Avec la proposition de loi Warsmann dite de « simplification du droit », ce sont 23 articles du code du Travail qui sont modifiés, sans que Xavier Bertrand ait jugé utile de venir devant l'Assemblée nationale. Le Gouvernement, représenté par un Frédéric Lefebvre maîtrisant mal les sujets en question, recule devant chacun des amendements de casse sociale défendus par la Droite populaire en séance. Ce sont encore plusieurs des « 44 propositions du Medef » de mars 2004, non encore transférées dans la loi, qui vont ainsi l'être à l'issue de ce texte.

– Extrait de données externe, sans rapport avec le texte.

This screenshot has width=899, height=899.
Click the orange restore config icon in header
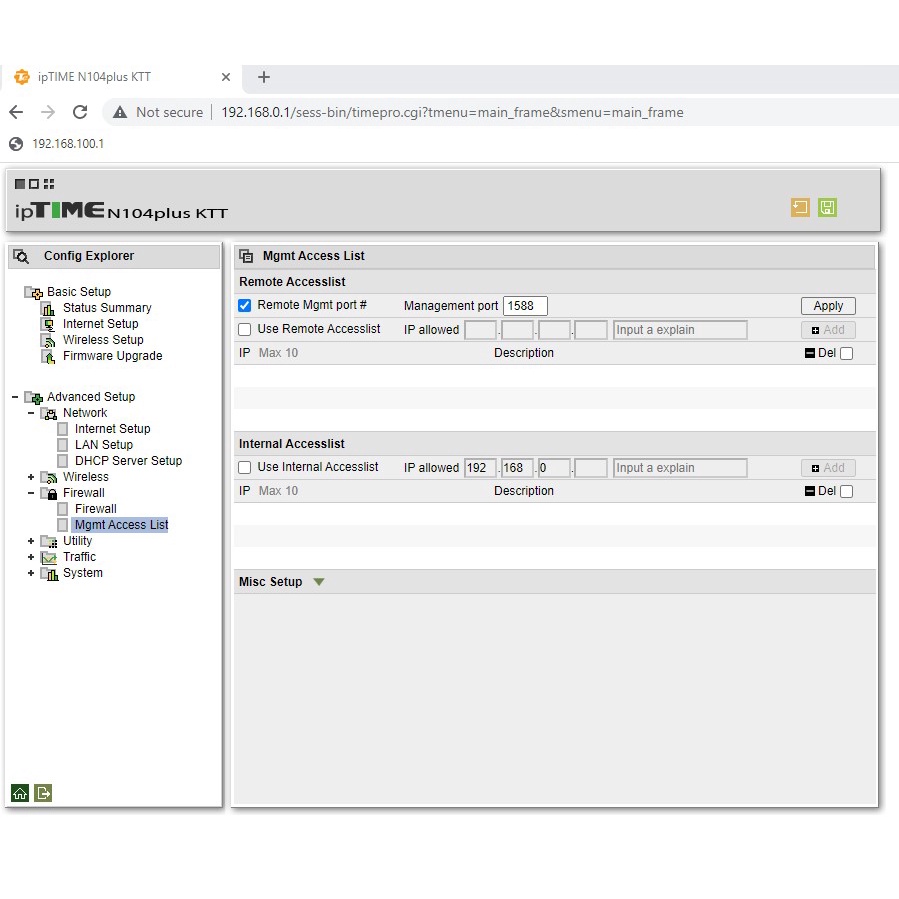click(800, 207)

Sous prétexte de simplification du droit, une nouvelle fois, les députés UMP en profitent pour poursuivre le détricotage du code du travail commencé en 2002. Cette loi fourre-tout donne l'opportunité à la majorité de donner des gages à divers lobbies, notamment le Medef.

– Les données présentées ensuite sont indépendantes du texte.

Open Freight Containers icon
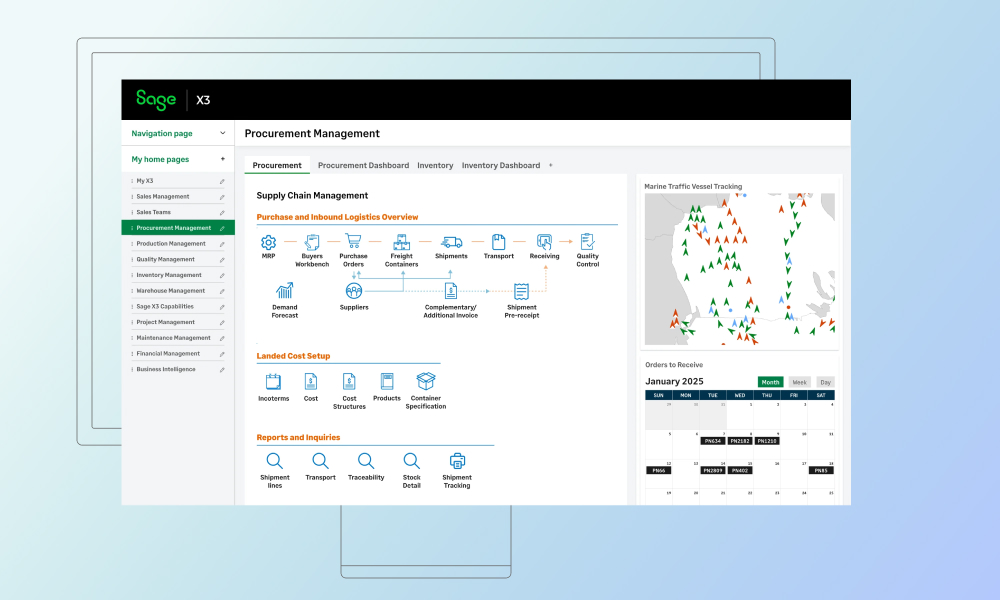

Lorsque des amendements sont en faveur des salariés, ils n'ont pas leur place dans ce texte. Ainsi, la majorité et le gouvernement ont rejeté un amendement du député UMP Tardy qui était soutenu par la gauche en séance et qui visait à étendre aux salariés du privé les droits des pacsés à des congés familiaux, déjà reconnus dans la fonction publique.

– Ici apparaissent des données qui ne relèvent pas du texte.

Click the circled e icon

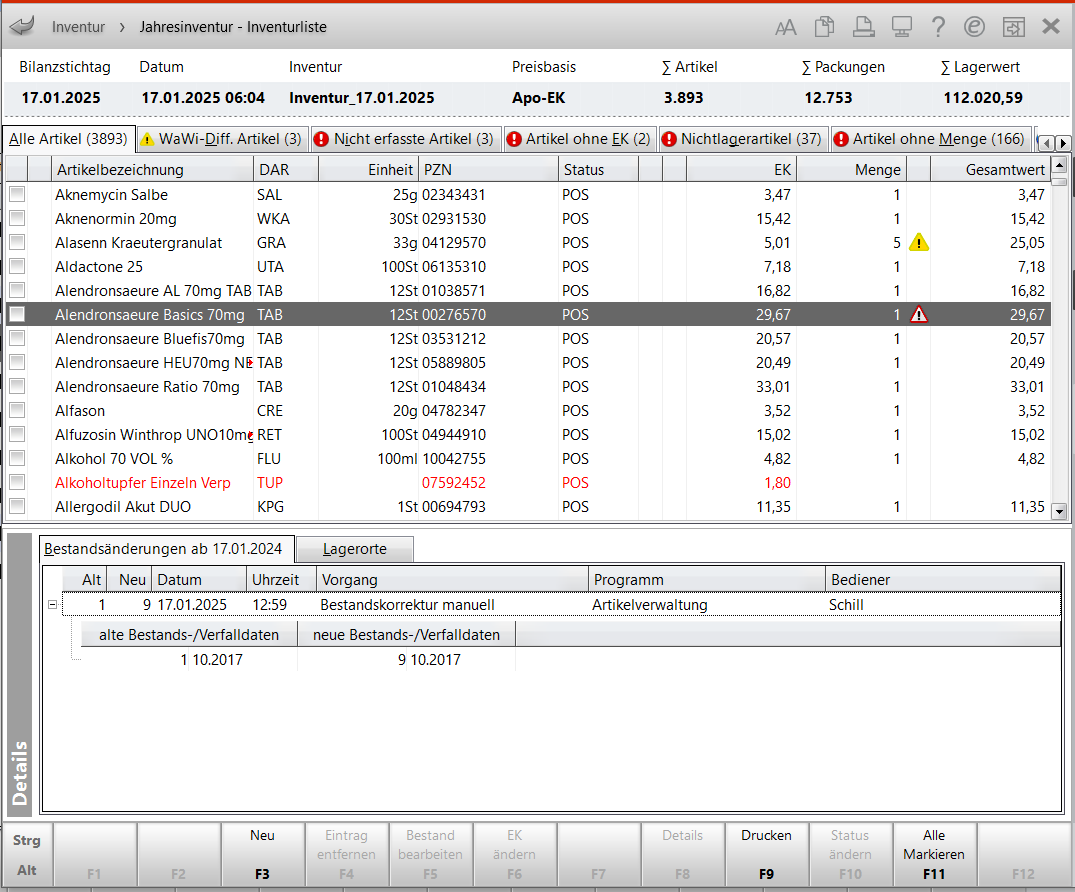click(975, 27)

Lorsqu'ils sont au détriment des salariés, là pas de problème. Ainsi, sous couvert de sécuriser les salariés en télétravail en transposant l'accord national interprofessionnel, la loi modifiée en séance crée les conditions d'une imposition du télétravail aux salariés (sous risque de licenciement) en cas de « circonstances exceptionnelles ou de forces majeure » non définies.

Cette loi de « simplification du droit » n'est qu'une casse supplémentaire du code du travail sans même que le ministre du travail daigne venir en séance.